Драма Генриха Гейне, немецкого поэта-романтика, впитавшего культуру Германии с молоком матери, состояла в его еврейском происхождении: ему даже пришлось креститься, чтобы получить университетский диплом, что в ту пору евреям было запрещено.

 

Лютеранин

Много позже, с приходом к власти нацистов, его книги были демонстративно сожжены, сам он запрещен и даже объявлен «дегенератом», а символ немецкого романтизма, песня «Лорелея» отныне проходила по разряду «народной». В годы нацизма это было единственным, что осталось от его наследия – в судьбе Гейне, величайшего немецкого поэта, будто сбылось оруэлловское предостережение о намеренной «забывчивости» диктатур: так и у нас были «забыты» Эрдман, Вавилов, Кржижановский, Цветаева (всех и не перечислишь).

Гейне происходил из образованной еврейской семьи, и отец с дядей прочили его в коммерсанты, поручив ему как-то большое дело, которое Генрих (Хаим при рождении) успешно провалил.
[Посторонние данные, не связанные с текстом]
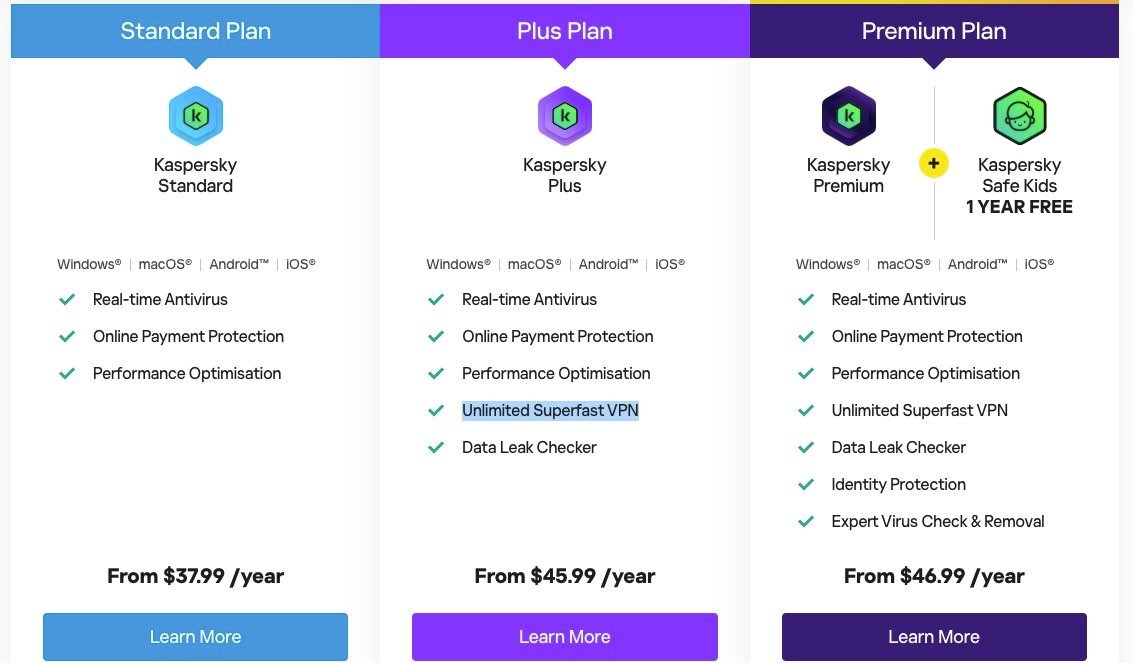This screenshot has height=663, width=1133.
Task: Click checkmark beside Expert Virus Check & Removal
Action: [806, 521]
Для мировой культуры это событие, конечно, судьбоносное – если бы Гейне справился с коммерцией, мы ничего бы о нем не знали, бизнес требует времени, не до стихов и размышлений и метафизических парений. Даже мать Генриха, женщина образованная и начитанная, прогнозируя будущее сына, не сомневалась, что «он будет или сверкающий адвокат, или золотопогонный генерал».

Хотя Генрих, при поддержке своего дяди Соломона, все же получил диплом юриста, успеха на этом поприще он не стяжал. Он жил совсем другим - не то что бы витая в облаках, слюнтяем и пародийным романтиком Гейне никогда не был, тем не менее он четко осознавал, что ему уготована иная участь. Жил, как говорится, ради высшего состояния – поэтического, скажем так, духа (над чем в наши дни принято иронизировать), для определения какового в русском языке, по словам Набокова, «есть два термина: восторг и вдохновение».
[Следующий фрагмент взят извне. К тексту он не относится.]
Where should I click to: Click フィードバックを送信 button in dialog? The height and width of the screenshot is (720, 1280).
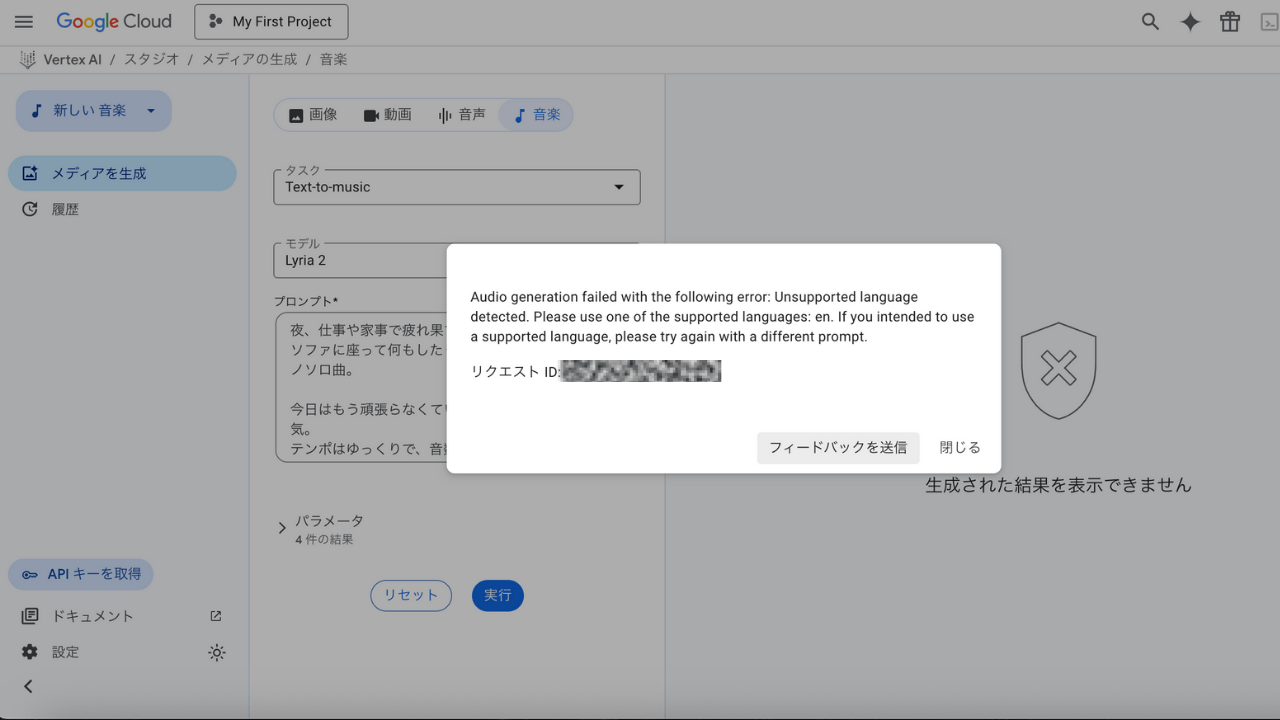[x=837, y=448]
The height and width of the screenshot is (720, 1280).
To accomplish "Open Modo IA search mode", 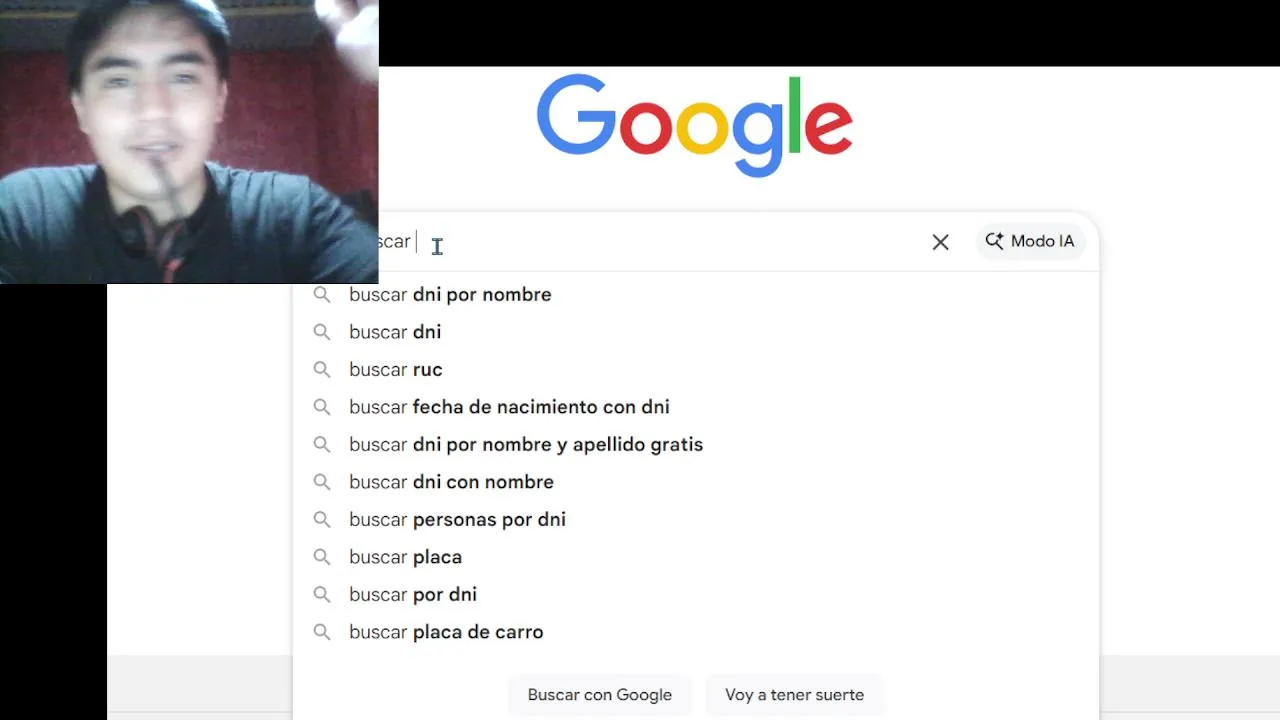I will pyautogui.click(x=1030, y=241).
Диплом, как уже было сказано, он получил - в Геттингенском университете, учился он и в Боннском. Ради этого ему пришлось поменять вероисповедание и стать лютеранином: ущемление прав евреев в Пруссии было узаконено. Что далось ему непросто – в XIX веке вопросы веры стояли острее, чем сейчас, для еврея «обратиться» означало перемену участи, в своем роде «предательство» - в местечках это было трагедией, позором для семьи. Вообще судьба Гейне во многом символична: его вынужденное крещение будто предвосхищает Холокост, трагедию немецких евреев, часто ассимилированных до степени неразличимости. Недаром автор «Лорелеи», песни, выражающей немецкий дух, романтическую немецкую грезу, - еврей.  
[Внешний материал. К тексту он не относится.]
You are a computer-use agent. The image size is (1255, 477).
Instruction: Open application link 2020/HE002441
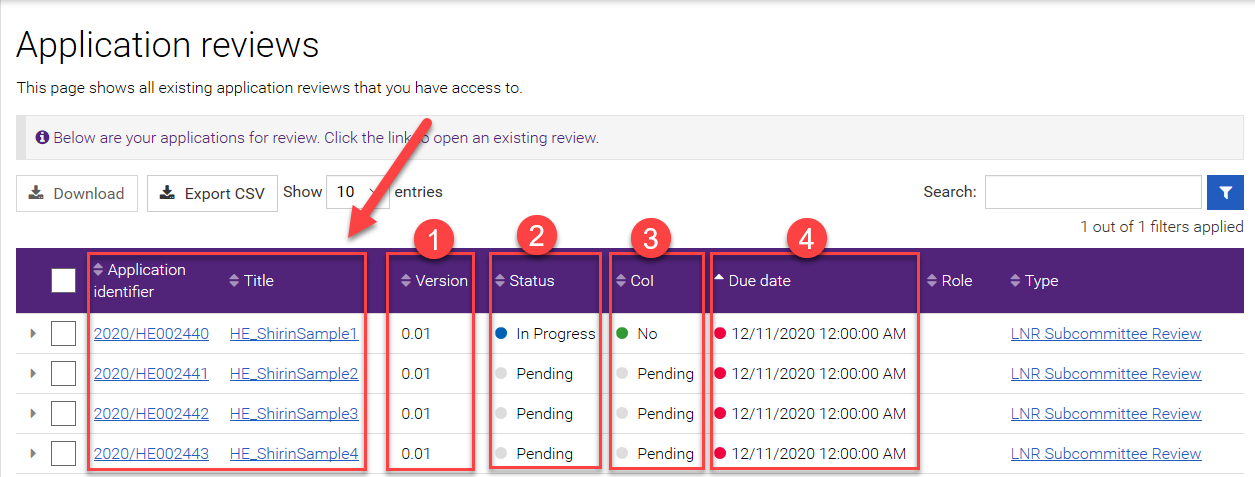point(151,374)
Гейне пребывает в сумеречном состоянии: «Желаю всем ренегатам настроения, подобного моему», - пишет он.

 

Скептик

…К этому времени ему всего двадцать четыре, в современном представлении едва ли не подросток или зеленый юноша, однако Гейне в этом возрасте - уже зрелый, со скептическим умом человека вполне состоявшегося.

Хотя стихи его, известные в эстетских кругах, еще не дошли до широкого читателя. Он делает все, чтобы прославиться не только среди эстетов – непрерывно пишет, упорно оттачивая свою поэтическую манеру, добиваясь совершенства. Помимо стихов из-под его пера выходят прозаические «Путевые картины»; первая часть, «Путешествие в Грац», уже 1826-м появляется на прилавках книжных магазинов.

Ошеломительный успех - «какого во всей Германии никто не ожидал, ни в одном из многочисленных германских государств, но особенно в Пруссии». Хотя успех отчасти скандальный – как же этот прелестный юноша, утонченный красавец, гуляка и любимец женщин, известный в Берлине в качестве прекрасного поэта и сочинителя лирических песен о любви, прозрачных и возвышенных, осмелился выдать следующее:
«В общем, жители Геттингена делятся на студентов, профессоров, филистеров и скотов, причем эти четыре сословия отнюдь не строго между собой разграничены. Сословие скотов преобладает».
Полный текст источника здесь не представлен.